■ **What to do**
Find the line containing "Image resolution: width=1363" in the records below. Copy exactly that line and each one after it, ending at the line containing "Given: Open Ayarlar settings page", and nothing more.

(Collection entries)
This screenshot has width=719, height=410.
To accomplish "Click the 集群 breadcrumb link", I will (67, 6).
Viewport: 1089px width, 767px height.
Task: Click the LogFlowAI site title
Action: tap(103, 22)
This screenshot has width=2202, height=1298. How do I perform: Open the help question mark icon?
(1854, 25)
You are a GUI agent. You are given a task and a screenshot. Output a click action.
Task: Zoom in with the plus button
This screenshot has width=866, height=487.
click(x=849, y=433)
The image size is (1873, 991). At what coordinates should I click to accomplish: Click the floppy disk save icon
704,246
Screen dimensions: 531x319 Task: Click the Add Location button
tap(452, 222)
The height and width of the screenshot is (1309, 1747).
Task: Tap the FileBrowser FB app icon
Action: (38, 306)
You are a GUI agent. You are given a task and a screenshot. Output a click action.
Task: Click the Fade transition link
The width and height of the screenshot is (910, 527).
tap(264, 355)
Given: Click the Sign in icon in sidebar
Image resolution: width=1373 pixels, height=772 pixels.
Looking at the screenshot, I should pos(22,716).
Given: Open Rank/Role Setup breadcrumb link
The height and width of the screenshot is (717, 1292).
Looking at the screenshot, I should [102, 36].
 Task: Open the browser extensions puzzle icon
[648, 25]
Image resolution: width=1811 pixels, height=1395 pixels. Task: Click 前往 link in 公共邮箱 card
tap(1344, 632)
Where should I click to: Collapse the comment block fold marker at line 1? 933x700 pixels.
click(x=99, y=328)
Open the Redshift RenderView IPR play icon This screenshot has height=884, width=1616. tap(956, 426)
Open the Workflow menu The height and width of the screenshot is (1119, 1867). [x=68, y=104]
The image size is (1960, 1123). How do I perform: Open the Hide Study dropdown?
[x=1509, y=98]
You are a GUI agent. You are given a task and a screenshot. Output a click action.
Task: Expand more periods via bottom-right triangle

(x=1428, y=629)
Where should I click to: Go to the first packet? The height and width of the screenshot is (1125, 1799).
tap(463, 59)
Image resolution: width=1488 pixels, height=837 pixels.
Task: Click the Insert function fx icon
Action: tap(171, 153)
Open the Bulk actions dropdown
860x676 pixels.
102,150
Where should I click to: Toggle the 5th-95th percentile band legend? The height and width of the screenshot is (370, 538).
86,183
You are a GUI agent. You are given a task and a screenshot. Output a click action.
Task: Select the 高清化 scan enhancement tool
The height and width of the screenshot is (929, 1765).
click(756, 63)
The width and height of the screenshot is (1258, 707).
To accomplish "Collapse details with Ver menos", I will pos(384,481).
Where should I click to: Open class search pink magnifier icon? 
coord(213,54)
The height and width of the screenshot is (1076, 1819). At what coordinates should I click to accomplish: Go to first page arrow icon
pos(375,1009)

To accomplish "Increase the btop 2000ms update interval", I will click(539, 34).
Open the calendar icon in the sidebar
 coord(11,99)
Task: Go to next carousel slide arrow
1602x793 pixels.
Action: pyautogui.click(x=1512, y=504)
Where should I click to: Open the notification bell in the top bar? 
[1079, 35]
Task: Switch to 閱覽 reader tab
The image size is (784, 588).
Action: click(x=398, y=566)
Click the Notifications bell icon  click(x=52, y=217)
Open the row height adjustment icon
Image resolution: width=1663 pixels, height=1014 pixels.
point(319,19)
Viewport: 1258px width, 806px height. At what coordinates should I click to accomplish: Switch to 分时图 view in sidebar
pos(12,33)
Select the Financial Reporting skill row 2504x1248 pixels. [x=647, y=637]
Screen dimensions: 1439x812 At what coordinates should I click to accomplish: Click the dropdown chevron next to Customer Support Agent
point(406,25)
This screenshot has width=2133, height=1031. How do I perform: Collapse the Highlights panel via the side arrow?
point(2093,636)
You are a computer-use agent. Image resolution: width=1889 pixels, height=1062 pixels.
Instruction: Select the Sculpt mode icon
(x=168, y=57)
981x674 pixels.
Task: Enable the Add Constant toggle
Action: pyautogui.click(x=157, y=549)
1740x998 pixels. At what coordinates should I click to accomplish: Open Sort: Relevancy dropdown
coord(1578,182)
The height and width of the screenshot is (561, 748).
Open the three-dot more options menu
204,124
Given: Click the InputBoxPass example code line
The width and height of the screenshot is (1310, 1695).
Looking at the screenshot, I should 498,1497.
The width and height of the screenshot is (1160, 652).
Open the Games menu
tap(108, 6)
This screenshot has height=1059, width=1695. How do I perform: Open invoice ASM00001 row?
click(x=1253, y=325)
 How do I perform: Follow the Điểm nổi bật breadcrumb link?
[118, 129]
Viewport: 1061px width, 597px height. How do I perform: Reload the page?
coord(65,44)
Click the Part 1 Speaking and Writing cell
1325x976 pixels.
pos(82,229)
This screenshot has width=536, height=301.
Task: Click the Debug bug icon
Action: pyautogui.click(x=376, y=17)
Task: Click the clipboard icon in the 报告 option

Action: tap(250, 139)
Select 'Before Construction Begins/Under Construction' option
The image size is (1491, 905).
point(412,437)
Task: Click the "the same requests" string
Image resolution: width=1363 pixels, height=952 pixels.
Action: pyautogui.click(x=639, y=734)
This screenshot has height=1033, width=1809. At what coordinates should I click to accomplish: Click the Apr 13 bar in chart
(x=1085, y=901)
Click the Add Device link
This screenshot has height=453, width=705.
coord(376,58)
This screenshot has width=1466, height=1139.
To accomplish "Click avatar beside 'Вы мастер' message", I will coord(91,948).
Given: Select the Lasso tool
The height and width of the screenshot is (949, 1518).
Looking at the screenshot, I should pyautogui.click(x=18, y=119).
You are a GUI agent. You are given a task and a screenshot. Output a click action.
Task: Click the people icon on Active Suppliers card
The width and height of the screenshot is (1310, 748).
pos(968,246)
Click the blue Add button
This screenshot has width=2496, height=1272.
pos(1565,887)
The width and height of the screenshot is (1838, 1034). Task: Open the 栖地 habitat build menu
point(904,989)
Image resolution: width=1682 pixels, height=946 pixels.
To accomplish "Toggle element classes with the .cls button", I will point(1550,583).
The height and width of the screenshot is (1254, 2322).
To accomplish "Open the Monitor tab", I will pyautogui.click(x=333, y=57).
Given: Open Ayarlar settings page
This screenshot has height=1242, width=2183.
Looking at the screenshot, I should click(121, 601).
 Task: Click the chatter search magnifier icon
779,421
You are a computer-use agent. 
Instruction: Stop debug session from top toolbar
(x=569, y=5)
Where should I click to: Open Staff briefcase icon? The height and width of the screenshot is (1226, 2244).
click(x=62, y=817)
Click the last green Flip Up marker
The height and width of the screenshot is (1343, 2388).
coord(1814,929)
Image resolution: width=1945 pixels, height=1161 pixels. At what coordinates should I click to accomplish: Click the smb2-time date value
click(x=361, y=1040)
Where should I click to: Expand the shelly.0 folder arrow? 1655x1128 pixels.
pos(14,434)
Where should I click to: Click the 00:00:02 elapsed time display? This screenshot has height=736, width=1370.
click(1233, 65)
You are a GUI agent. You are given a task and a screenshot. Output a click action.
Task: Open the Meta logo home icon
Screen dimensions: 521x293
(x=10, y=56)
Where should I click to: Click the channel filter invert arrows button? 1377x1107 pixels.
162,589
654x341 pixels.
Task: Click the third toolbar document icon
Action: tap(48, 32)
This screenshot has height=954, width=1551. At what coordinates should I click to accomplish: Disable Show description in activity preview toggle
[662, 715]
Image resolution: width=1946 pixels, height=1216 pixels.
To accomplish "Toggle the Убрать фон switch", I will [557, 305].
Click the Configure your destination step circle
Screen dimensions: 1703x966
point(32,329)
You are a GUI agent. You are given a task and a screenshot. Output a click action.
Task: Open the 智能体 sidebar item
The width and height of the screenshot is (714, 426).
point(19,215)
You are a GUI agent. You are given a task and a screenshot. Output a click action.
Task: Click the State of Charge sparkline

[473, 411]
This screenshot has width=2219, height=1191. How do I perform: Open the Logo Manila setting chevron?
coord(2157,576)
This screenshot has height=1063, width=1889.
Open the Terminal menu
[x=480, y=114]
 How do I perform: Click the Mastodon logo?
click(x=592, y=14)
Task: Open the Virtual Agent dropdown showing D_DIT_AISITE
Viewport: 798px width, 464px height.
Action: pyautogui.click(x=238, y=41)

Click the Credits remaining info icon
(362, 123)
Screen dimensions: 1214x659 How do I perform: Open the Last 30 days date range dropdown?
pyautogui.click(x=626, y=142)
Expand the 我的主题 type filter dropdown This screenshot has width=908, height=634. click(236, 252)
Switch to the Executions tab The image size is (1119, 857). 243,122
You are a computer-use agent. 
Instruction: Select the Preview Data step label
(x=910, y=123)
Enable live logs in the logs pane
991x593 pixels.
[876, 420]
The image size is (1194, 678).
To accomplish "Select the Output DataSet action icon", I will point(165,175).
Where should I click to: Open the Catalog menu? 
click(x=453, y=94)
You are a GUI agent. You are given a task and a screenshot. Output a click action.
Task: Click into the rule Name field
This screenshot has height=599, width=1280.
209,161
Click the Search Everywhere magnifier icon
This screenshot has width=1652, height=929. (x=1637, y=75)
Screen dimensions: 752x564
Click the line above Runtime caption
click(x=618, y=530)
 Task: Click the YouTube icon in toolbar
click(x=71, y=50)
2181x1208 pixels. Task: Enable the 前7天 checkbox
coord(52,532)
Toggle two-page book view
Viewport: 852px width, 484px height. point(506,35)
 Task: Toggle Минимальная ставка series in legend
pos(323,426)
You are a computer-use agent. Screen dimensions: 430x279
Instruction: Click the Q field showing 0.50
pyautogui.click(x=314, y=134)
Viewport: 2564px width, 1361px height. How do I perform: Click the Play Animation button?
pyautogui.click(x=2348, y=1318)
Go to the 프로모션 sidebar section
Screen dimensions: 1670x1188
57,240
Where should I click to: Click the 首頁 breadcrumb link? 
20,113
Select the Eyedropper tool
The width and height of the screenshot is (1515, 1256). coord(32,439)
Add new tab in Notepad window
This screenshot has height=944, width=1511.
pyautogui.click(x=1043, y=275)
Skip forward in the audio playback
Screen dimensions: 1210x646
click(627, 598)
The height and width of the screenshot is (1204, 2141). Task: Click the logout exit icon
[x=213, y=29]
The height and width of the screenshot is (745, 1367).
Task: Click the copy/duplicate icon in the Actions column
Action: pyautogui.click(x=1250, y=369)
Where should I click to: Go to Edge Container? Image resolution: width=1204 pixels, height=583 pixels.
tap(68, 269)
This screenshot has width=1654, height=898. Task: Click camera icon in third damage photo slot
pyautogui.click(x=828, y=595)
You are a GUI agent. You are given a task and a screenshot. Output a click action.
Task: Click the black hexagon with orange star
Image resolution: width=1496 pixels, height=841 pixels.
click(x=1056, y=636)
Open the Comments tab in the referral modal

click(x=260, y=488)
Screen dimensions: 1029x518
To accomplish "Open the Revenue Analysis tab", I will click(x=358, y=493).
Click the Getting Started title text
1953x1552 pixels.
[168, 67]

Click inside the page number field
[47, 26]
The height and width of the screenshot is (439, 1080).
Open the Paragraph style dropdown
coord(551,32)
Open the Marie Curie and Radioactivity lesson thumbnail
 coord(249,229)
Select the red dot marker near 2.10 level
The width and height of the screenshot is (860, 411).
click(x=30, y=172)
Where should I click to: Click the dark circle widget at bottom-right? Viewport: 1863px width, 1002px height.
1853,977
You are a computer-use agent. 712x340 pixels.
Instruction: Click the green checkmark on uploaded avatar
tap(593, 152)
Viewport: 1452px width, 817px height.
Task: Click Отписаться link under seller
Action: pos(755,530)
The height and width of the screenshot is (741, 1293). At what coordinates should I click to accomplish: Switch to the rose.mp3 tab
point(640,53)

■ **Solution to the problem**
Image resolution: width=1363 pixels, height=952 pixels.
Action: pyautogui.click(x=639, y=734)
This screenshot has height=1033, width=1809. At what coordinates should I click to accomplish: Click the Apr 13 bar in chart
(x=1085, y=901)
Click the Add Device link
This screenshot has height=453, width=705.
coord(376,58)
This screenshot has width=1466, height=1139.
To accomplish "Click avatar beside 'Вы мастер' message", I will coord(91,948).
Given: Select the Lasso tool
The height and width of the screenshot is (949, 1518).
Looking at the screenshot, I should pyautogui.click(x=18, y=119).
You are a GUI agent. You are given a task and a screenshot. Output a click action.
Task: Click the people icon on Active Suppliers card
The width and height of the screenshot is (1310, 748).
pos(968,246)
Click the blue Add button
This screenshot has width=2496, height=1272.
pos(1565,887)
The width and height of the screenshot is (1838, 1034). Task: Open the 栖地 habitat build menu
point(904,989)
Image resolution: width=1682 pixels, height=946 pixels.
To accomplish "Toggle element classes with the .cls button", I will point(1550,583).
The height and width of the screenshot is (1254, 2322).
To accomplish "Open the Monitor tab", I will pyautogui.click(x=333, y=57).
Given: Open Ayarlar settings page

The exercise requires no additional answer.